Santa Barbara, Ca. (January 7, 2011) - Secretary of Defense Robert Gates has called on the armed forces to accelerate the pace of "don't ask, don't tell" repeal, according to Stars and Stripes. On Thursday, Secretary Gates outlined a multi-step plan including regulatory and benefits reform, preparation of training materials, and then training itself. According to Gates, the armed forces are "trying to get the first two phases of that process done as quickly as possible."
With regard to training, Secretary Gates said: "The real challenge is providing training to 2.2 million people." He added: "We will do that as expeditiously as we can." When President Obama signed legislation authorizing the repeal of "don't ask, don't tell" last month, he said that the transition would take place "swiftly and efficiently."

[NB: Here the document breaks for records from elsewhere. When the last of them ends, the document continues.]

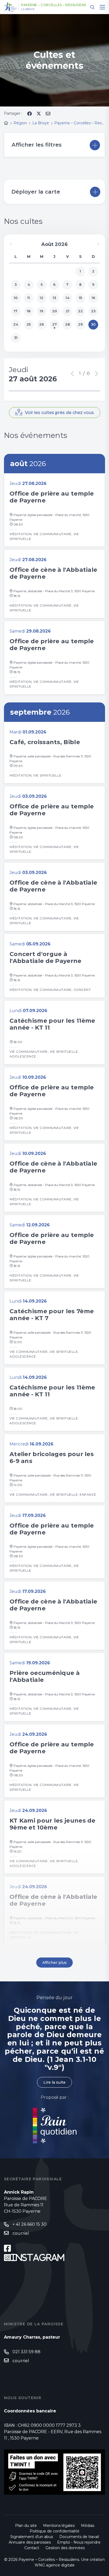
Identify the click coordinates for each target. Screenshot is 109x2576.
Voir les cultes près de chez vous (59, 412)
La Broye (28, 9)
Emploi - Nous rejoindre (79, 2542)
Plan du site (26, 2525)
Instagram (38, 2258)
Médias (87, 2525)
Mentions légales (59, 2525)
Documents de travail (79, 2536)
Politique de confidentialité (54, 2531)
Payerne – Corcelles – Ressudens (53, 5)
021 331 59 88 (26, 2351)
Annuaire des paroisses (30, 2542)
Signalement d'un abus (31, 2536)
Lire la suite (54, 2082)
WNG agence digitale (55, 2565)
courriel (20, 2233)
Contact (31, 2547)
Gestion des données (65, 2547)
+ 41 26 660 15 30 (29, 2224)
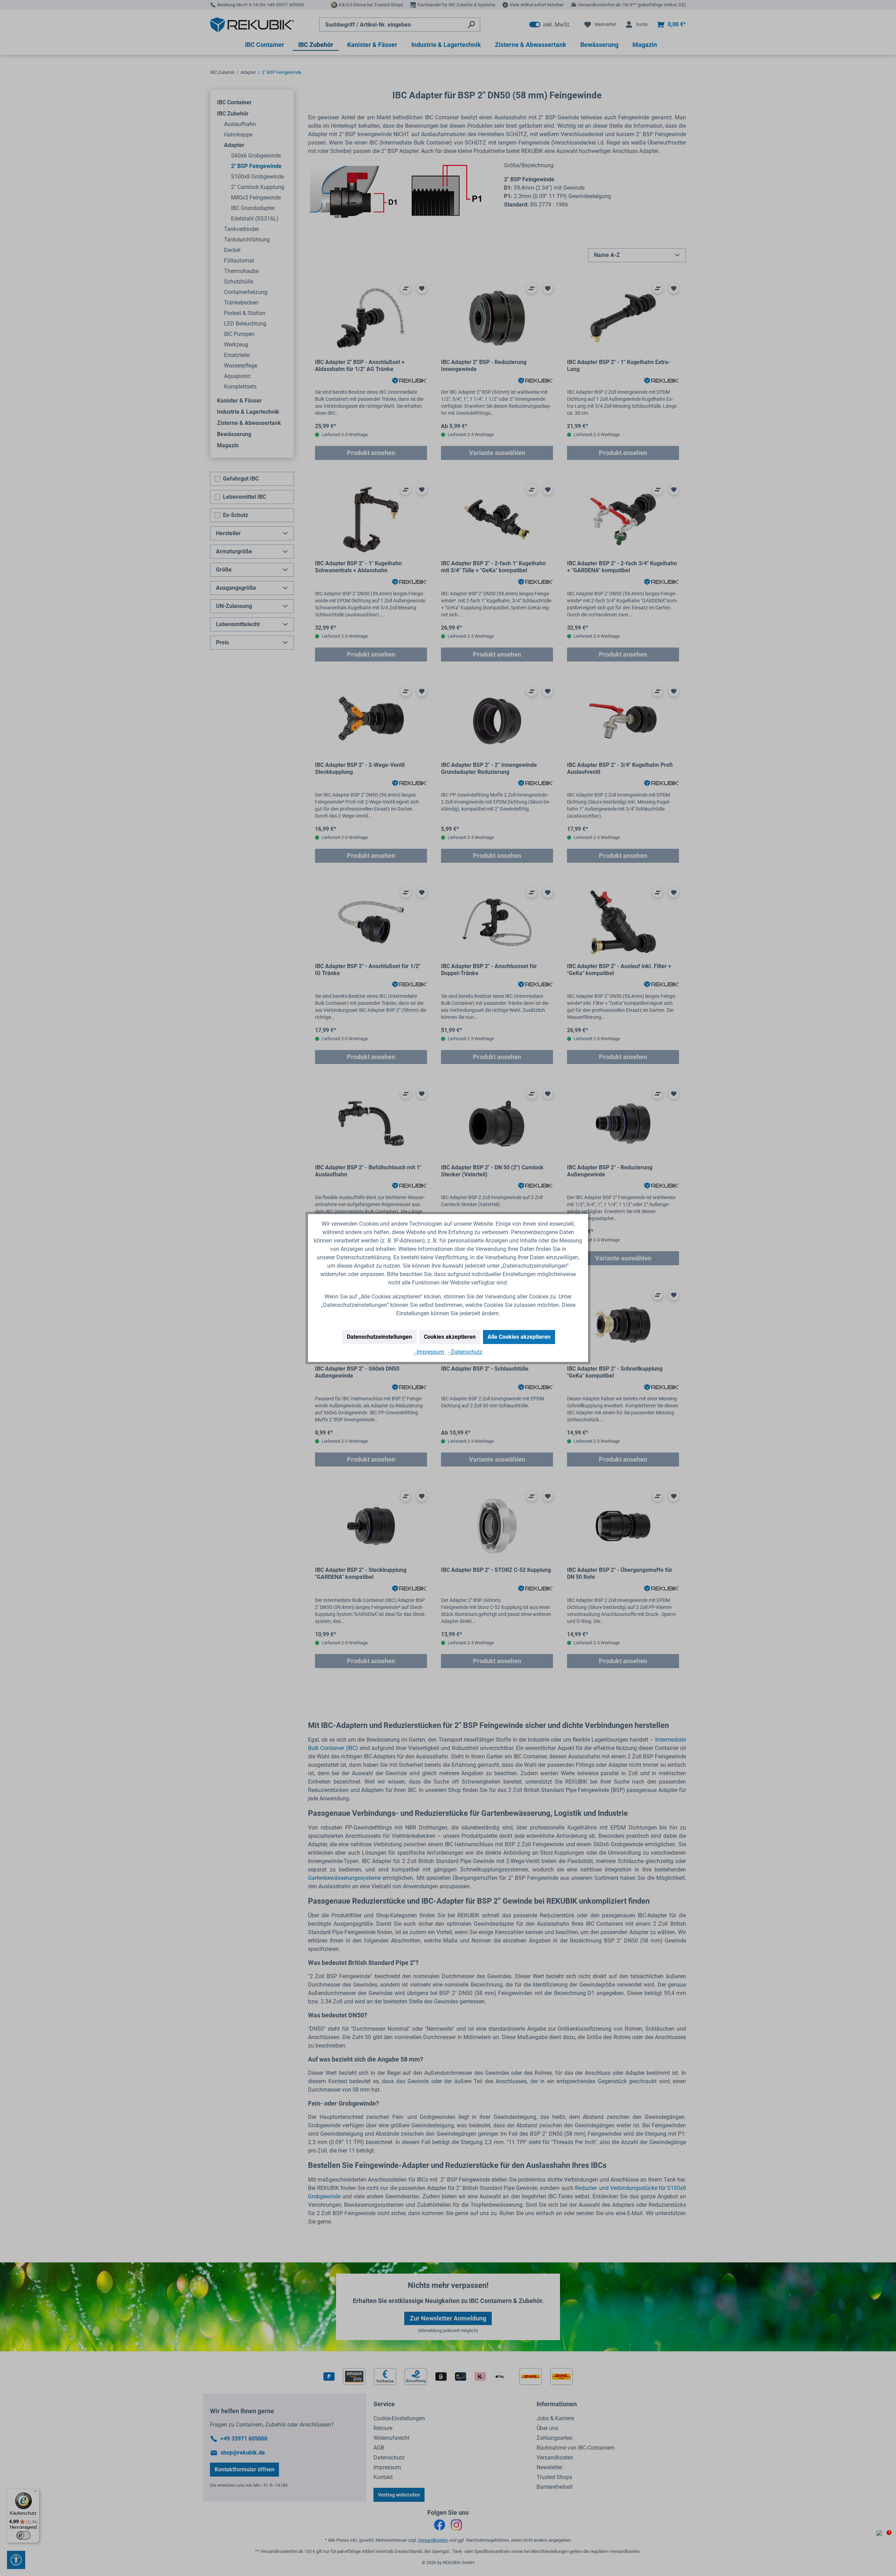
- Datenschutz (465, 1352)
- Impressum (430, 1352)
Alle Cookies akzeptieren (519, 1337)
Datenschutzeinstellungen (379, 1337)
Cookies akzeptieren (450, 1337)
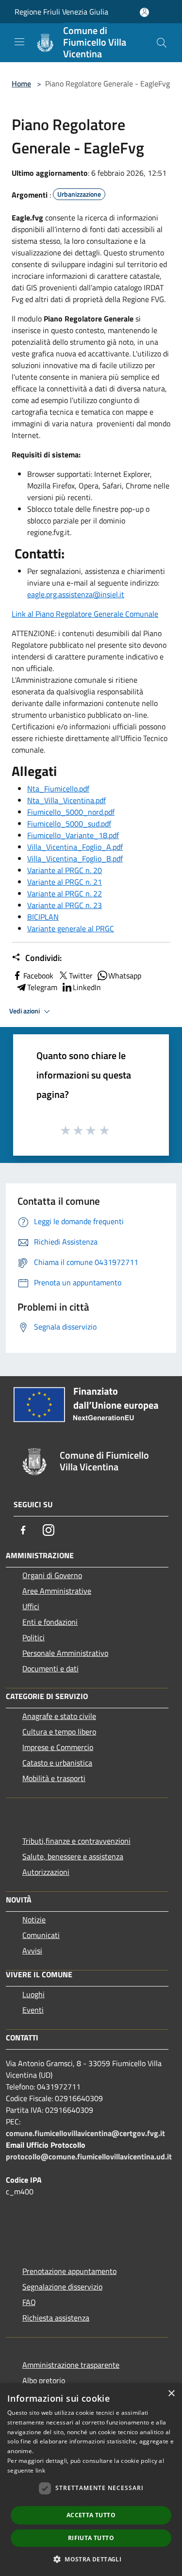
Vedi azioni (25, 1011)
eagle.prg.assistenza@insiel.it (75, 594)
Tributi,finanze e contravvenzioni (76, 1841)
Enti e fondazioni (50, 1622)
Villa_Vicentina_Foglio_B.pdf (75, 858)
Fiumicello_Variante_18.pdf (73, 835)
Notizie (34, 1919)
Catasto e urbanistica (57, 1762)
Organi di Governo (52, 1575)
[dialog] (91, 2479)
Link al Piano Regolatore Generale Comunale (85, 614)
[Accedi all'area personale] (144, 12)
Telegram (42, 987)
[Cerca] (161, 43)
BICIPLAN (43, 917)
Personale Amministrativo (65, 1653)
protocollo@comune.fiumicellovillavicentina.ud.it (89, 2156)
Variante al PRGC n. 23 (64, 905)
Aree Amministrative (56, 1591)
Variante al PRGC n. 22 (64, 893)
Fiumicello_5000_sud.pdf (69, 823)
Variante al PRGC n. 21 (64, 882)
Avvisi (32, 1950)
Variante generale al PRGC (70, 928)
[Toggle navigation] (19, 42)
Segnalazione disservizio (62, 2286)
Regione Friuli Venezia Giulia (61, 11)
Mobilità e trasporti (53, 1778)
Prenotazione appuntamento (69, 2271)
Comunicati (41, 1935)
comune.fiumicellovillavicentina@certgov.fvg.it (85, 2133)
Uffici (30, 1606)
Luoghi (33, 1994)
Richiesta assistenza (55, 2317)
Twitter (81, 975)
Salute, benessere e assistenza (72, 1856)
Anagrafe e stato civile (59, 1716)
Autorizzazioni (45, 1872)
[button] (91, 2559)
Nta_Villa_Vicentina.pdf (66, 800)
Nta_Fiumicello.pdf (58, 788)
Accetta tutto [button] (91, 2515)
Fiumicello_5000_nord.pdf (71, 812)
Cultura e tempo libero (59, 1731)
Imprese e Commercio (57, 1747)
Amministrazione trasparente (70, 2365)
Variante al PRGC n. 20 (64, 870)
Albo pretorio (43, 2380)
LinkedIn (87, 987)
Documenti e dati (50, 1668)
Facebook (38, 975)
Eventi (33, 2010)
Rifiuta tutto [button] (91, 2538)
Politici (33, 1637)
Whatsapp (124, 975)
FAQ (29, 2302)
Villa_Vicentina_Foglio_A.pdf (75, 847)
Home (21, 83)
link (40, 2470)
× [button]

Secretary Gates' support for implementing repeal quickly is consistent with existing research which finds that swift implementation is key to avoiding disruptions once a decision is made to repeal a gay ban. A 1993 RAND Corporation report on gays in the military recommends that leaders, "Act quickly: Lessons from the implementation literature suggest that the new policy regarding homosexuals in the military should be decided upon and implemented as quickly as possible."
A recent Palm Center study outlines tools such as on-demand, computer-based learning that the Pentagon uses to train troops including those in deployed settings. The study found that in most cases, Pentagon leaders train service members concurrently with the implementation of new policy, and do not wait until training is complete to institute a change in rules. Approximately ten percent of military personnel currently are deployed in Middle East combat zones.
Aaron Belkin, Director of the Palm Center, added: "The existing research is clear and consistent about how to minimize any confusion resulting from the end of a gay ban: implement the decision quickly and clearly. President Obama's call for a swift repeal process, and Secretary Gates' vision of expeditious training are the signs of real leadership, and are important steps in the right direction."